Thanks Yogesh.

I was able to create a access policy. I created a standard rule to block social network websites but the access still goes through, i cannot see any traffic on my firepower logging monitor.

I do have the commands on my asa to redirect traffic to firepower:

EFC-FW# sh run | in sfr
access-list sfr_redirect extended permit ip any any
class-map sfr
match access-list sfr_redirect
class sfr
sfr fail-open
EFC-FW#

Please let me know what i am missing!! Awaiting your reply

Thanks in advance.

Regards

Vaibhav

Hi Vaibhav,

You might want to check this video regarding url filtering and see if the settings match :

https://www.youtube.com/watch?v=nXIBDQqekPY

Looks like in your case , the correct policy is not getting hit. 

Just check the video for a bit of troubleshooting and let us know if it helps.

Please rate and mark helpful posts.

Thanks,

Ankita

HI Ankita,

This video of yours was the first i watched to get into this further. Thanks for it.

I am now able to block URL objects but not via category. Looks like i have an issue for my SFR module not able to connect to internet. For some reason , i was not able to ssh into my sfr module after getting into ASA, although it was working earlier.

I did found that HTTPS port need to be openend bidirectionally for updates to work. I have it opened to any to outside but none for inbound.

What IP address does the SFR module takes to connect to the internet ? Is it management IP? What IP address i use to open a rule for inbound HTTP/HTTPS for this.

Thanks in advance.

Regards

Vaibhav

Hello Team ,

For all the url filtering updates to be work, you have to open the following ports in the Firewall:-

Uses port 443 (bidirectional)
Uses port 80 (inbound)

Refer the following link to verify if you met all the requirements for the URL filtering to work.

http://www.cisco.com/c/en/us/td/docs/security/firesight/541/user-guide/FireSIGHT-System-UserGuide-v5401/Communication-Ports.html

Rate if the post helps you

Regards

Jetsy 

Hi Jetsy, thanks for the reply. I am using ASDM and thus having trouble for URL updates.

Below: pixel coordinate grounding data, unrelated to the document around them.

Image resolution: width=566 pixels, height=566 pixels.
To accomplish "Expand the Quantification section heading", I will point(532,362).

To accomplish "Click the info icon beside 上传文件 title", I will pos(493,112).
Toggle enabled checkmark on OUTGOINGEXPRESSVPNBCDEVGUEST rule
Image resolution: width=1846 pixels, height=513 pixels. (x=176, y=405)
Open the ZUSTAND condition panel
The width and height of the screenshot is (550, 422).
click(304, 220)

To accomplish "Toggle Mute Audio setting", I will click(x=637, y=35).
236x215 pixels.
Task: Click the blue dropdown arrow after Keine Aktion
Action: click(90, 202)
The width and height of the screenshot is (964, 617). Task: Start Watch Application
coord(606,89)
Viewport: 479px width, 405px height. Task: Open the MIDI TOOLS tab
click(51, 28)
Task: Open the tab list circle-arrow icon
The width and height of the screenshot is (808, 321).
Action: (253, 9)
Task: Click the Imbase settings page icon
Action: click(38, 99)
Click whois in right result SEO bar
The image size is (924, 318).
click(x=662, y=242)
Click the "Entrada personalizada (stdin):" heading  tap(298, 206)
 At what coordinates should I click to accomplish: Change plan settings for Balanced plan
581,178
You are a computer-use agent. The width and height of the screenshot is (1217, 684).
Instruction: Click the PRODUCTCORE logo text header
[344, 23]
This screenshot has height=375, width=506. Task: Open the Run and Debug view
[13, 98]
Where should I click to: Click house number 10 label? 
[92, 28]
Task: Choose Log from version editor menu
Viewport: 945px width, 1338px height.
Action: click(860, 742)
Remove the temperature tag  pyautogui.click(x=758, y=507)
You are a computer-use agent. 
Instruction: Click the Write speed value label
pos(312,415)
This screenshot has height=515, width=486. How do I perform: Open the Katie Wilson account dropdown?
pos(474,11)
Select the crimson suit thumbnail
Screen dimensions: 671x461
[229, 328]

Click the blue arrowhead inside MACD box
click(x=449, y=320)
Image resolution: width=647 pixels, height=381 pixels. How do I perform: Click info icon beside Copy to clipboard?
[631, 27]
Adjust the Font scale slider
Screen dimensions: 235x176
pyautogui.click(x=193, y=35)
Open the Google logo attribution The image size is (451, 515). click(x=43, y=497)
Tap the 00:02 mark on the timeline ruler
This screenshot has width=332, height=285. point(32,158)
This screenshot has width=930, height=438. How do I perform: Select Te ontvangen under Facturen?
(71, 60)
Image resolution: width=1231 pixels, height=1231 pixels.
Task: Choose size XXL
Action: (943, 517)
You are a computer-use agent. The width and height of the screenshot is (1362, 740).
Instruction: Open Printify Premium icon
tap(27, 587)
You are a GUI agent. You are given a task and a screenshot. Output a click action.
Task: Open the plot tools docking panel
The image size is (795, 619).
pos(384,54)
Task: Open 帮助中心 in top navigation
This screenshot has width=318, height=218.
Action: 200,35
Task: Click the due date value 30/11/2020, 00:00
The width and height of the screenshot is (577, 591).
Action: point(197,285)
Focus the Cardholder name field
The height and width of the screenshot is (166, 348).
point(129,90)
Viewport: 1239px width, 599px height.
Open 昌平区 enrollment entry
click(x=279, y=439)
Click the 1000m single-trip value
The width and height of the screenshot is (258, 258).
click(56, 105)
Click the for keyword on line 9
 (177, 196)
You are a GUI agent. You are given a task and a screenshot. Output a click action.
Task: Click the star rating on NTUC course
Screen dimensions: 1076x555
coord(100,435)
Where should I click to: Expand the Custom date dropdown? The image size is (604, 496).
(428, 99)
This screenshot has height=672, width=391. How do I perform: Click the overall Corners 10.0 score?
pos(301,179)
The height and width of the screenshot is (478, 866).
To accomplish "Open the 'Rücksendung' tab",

Can you please advise what  access list i need to make for inbound https. 

What interface does the firepower module uses for its outbound connection to internet?

Thanks

Regards

Vaibhav

Hi Vaibhav,

The sfr module uses its management ip for going out to internet so make sure

the default which you are assigning to sfr module is able to reach internet.

You can allow all access to and fro for the management ip of sfr module.

rate if it helps.

Thanks,

Ankita

Hi Ankita,

thanks for the info, i will try this and let you know the updates.

Is this not a security issue to open access to the module from outside.

My management IP of the module is 192.168.10.2.Since i need bidirectional, i would require a static NAT bidirectional.

One more thing , when i click on URL category update and check logs on ASDM i do not see any traffic from 192.168.10.2. This is the reason I wanted to check which IP address firepower uses.

Also , are you aware of any list of IP Address to allow from outside. I am reluctant to open any .I saw this  from another document:

• Domain: support.sourcefire.com
• URL: https://support.sourcefire.com
• Port: 443/tcp (bidirectional)
• IP Address: 50.19.123.95, 50.16.210.129
  

Additional IP Addresses that are also used by the support.sourcefire.com (in round robin method) are:

• 54.221.210.248
• 54.221.211.1
• 54.221.212.60
• 54.221.212.170
• 54.221.212.241
• 54.221.213.96
• 54.221.213.209
• 54.221.214.25
• 54.221.214.81

thanks in advance.

regards

Vaibhav

HI Ankita,

The issue is now resolved. There was a DNS issue. DNS server was configured and the process has to be restarted.

No inbound connection was needed.

Thanks for alll the help!!

Really appreciated.

Regards

Vaibhav

Hi,

I am getting this message in my logs:

SFR requested ASA to bypass further packet redirection and process TCP flow from inside

Any idea on this.

Regards

Vaibhav

Have you heard back anything on this?

@pro_engineering this is a 3 year old thread. Please open a new discussion if you have current questions.